Drought, grasshoppers, wildfire and other natural disasters can unexpectedly impact pasture conditions, leading to forage shortages and financial strain for both landowners and ranchers. These events are often stressful times, and making decisions with a clear head can be difficult. Including well-defined drought or disaster clauses in pasture lease agreements can help mitigate risks and provide clear guidelines for both parties in times of hardship.
Why Include a Drought or Disaster Clause?
A well-structured drought or disaster clause ensures fairness and flexibility when adverse conditions affect grazing capacity. These clauses protect both landowners and tenants by outlining specific actions and responsibilities during droughts, wildfires, floods, or other disasters. Without such provisions, disagreements may arise regarding stocking rates, rental payments, and lease termination.
A well-defined drought or disaster clause allows landowners to prevent overgrazing and long-term pasture degradation, provides ample time for lessees to make alternative plans for animals, and ensures both parties still receive fair compensation. A well thought out drought/disaster plan provides flexibility and adaptability to the lease by offering a structured approach to adjusting stocking rates and payments based on real-time pasture conditions.
While there is no one-size-fits-all example for leases, the following are a few things to consider when developing a drought/disaster clause for your lease agreement:
1. Definition of Drought or Disaster Conditions
- Clearly define what constitutes a drought or disaster.
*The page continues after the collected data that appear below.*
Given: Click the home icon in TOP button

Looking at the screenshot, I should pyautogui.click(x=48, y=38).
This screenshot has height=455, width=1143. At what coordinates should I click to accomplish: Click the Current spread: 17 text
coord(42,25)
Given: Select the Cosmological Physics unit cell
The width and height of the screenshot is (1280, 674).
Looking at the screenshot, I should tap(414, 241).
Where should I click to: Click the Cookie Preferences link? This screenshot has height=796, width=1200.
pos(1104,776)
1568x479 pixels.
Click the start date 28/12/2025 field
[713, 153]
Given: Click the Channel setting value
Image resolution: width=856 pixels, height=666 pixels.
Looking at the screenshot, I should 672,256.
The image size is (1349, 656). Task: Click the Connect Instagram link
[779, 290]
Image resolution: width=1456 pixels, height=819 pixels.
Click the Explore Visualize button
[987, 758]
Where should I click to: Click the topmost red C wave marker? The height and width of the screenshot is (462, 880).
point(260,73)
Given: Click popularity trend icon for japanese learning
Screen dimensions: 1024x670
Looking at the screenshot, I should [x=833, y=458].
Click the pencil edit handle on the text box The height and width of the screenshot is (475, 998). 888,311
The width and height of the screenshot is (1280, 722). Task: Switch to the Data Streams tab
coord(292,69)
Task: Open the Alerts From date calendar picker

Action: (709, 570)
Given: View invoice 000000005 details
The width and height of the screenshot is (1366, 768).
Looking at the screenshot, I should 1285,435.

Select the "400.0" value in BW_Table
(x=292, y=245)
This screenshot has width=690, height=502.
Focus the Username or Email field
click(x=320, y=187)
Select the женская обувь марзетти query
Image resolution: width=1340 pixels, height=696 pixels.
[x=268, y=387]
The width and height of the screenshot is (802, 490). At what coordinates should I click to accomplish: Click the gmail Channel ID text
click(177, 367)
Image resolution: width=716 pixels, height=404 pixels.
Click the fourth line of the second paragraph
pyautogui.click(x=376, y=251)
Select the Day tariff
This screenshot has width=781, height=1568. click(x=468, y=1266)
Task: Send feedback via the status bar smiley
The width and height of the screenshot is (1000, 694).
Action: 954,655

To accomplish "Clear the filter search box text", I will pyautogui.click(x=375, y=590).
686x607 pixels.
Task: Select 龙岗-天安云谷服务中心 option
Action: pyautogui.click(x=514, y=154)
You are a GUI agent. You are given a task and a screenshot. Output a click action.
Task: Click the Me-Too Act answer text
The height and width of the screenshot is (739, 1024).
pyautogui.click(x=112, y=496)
This could be based on precipitation levels, soil moisture data, or regional drought monitoring systems like the U.S. Drought Monitor.
- Specify triggers such as a certain number of consecutive weeks without adequate rainfall or an official drought declaration by state or federal agencies.
- If the decision of what defines a drought/disaster is not tied to an objective measure like above, decide who is making the decision on when the clause will be activated.
2. Stocking Rate Adjustments
- Outline provisions for reducing livestock numbers when forage availability declines.
- Define how reductions should be determined—by mutual agreement, consulting a third-party expert or using forage production data.
- Set a timeline for how these discussions will occur and how much notice should be provided to the tenant if animals need to be removed.
3. Lease Payment Adjustments
- Establish whether rental payments will be adjusted based on grazing capacity.
- Consider a pro-rated payment system where fees decrease if stocking rates must be reduced due to drought.
- Check with Farm Service Agency (FSA), Natural Resource Conservation Service (NRCS), Natural Resource District (NRD), or other similar groups about possible implications adjusting pasture lease payments may have on disaster program eligibility and conservation programs.
4. Alternative Forage or Water Solutions
- Address whether supplemental feeding or alternative water sources can be used to maintain livestock.
- Clarify if temporary grazing on adjacent or alternative properties is an option.
- If supplemental feeding is used, consider designating a sacrifice area to reduce potential overgrazing of the entire pasture area.
- If outside hay is being fed, remember this may be a source of seed for noxious or other problematic weedy species. If possible, use locally sourced hay to limit risks. Feed hay in a specific area to reduce possible spread and allow for better monitoring of the area in the future.
5. Early Lease Termination or Suspension
- Specify conditions under which a lease can be suspended or terminated without penalty if grazing becomes unviable.
- Include a notification period and process for ending the lease early.
6. Disaster Recovery Assistance
- Mention whether the leaseholder can apply for federal or state disaster assistance programs and how lease terms might be adjusted accordingly.
- Check with Farm Service Agency (FSA), Natural Resource Conservation Service (NRCS), Natural Resource District (NRD), or other similar groups about possible implications adjusting pasture lease payments may have on disaster program eligibility and conservation programs.
- Keep clear records of any adjustments that may be required for disaster programs or to adjust terms of conservation projects.
Conclusion
Including a drought/disaster clause in a pasture lease is a proactive step that benefits both landowners and tenants. By setting clear expectations and providing a framework for decision-making during adverse conditions, these clauses contribute to more resilient grazing agreements. By incorporating flexible terms into leases both parties can ensure long-term sustainability for both land and livestock.
Before finalizing a lease agreement, it’s advisable to consult legal professionals specializing in agricultural contracts to ensure that all necessary provisions are in place.